• **What to do**
Output every record precisely.

• **Data to use**
....................
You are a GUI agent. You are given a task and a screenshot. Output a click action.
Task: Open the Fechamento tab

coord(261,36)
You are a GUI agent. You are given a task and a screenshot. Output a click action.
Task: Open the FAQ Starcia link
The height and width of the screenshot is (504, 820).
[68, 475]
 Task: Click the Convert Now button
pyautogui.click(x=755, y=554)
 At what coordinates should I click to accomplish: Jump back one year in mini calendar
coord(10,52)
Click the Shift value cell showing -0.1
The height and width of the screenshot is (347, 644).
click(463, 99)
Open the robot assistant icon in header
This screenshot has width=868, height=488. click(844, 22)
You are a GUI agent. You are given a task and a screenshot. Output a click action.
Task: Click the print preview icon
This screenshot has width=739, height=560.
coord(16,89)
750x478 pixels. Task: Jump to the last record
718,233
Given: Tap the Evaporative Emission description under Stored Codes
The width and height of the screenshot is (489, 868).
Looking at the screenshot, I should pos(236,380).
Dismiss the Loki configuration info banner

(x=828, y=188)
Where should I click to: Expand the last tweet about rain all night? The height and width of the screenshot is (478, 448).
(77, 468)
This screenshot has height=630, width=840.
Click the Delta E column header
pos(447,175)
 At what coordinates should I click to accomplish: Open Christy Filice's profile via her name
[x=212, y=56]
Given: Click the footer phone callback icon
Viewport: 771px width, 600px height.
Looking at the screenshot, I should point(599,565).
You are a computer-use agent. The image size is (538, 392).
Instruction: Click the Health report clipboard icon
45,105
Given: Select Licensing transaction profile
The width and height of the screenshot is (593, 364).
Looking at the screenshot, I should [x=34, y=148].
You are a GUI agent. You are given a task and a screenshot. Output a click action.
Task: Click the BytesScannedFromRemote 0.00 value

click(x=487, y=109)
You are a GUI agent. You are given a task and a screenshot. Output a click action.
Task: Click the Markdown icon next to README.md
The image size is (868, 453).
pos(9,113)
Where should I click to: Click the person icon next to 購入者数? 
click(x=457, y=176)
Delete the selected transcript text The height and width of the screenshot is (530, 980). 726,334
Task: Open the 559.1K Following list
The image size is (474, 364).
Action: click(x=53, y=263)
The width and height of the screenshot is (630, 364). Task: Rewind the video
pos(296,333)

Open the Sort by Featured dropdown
....................
• **Finished exercise**
You are a GUI agent. You are given a task and a screenshot. Output a click action.
Task: Open the Fechamento tab

coord(261,36)
You are a GUI agent. You are given a task and a screenshot. Output a click action.
Task: Open the FAQ Starcia link
The height and width of the screenshot is (504, 820).
[68, 475]
 Task: Click the Convert Now button
pyautogui.click(x=755, y=554)
 At what coordinates should I click to accomplish: Jump back one year in mini calendar
coord(10,52)
Click the Shift value cell showing -0.1
The height and width of the screenshot is (347, 644).
click(463, 99)
Open the robot assistant icon in header
This screenshot has width=868, height=488. click(844, 22)
You are a GUI agent. You are given a task and a screenshot. Output a click action.
Task: Click the print preview icon
This screenshot has width=739, height=560.
coord(16,89)
750x478 pixels. Task: Jump to the last record
718,233
Given: Tap the Evaporative Emission description under Stored Codes
The width and height of the screenshot is (489, 868).
Looking at the screenshot, I should pos(236,380).
Dismiss the Loki configuration info banner

(x=828, y=188)
Where should I click to: Expand the last tweet about rain all night? The height and width of the screenshot is (478, 448).
(77, 468)
This screenshot has height=630, width=840.
Click the Delta E column header
pos(447,175)
 At what coordinates should I click to accomplish: Open Christy Filice's profile via her name
[x=212, y=56]
Given: Click the footer phone callback icon
Viewport: 771px width, 600px height.
Looking at the screenshot, I should point(599,565).
You are a computer-use agent. The image size is (538, 392).
Instruction: Click the Health report clipboard icon
45,105
Given: Select Licensing transaction profile
The width and height of the screenshot is (593, 364).
Looking at the screenshot, I should [x=34, y=148].
You are a GUI agent. You are given a task and a screenshot. Output a click action.
Task: Click the BytesScannedFromRemote 0.00 value

click(x=487, y=109)
You are a GUI agent. You are given a task and a screenshot. Output a click action.
Task: Click the Markdown icon next to README.md
The image size is (868, 453).
pos(9,113)
Where should I click to: Click the person icon next to 購入者数? 
click(x=457, y=176)
Delete the selected transcript text The height and width of the screenshot is (530, 980). 726,334
Task: Open the 559.1K Following list
The image size is (474, 364).
Action: click(x=53, y=263)
The width and height of the screenshot is (630, 364). Task: Rewind the video
pos(296,333)

Open the Sort by Featured dropdown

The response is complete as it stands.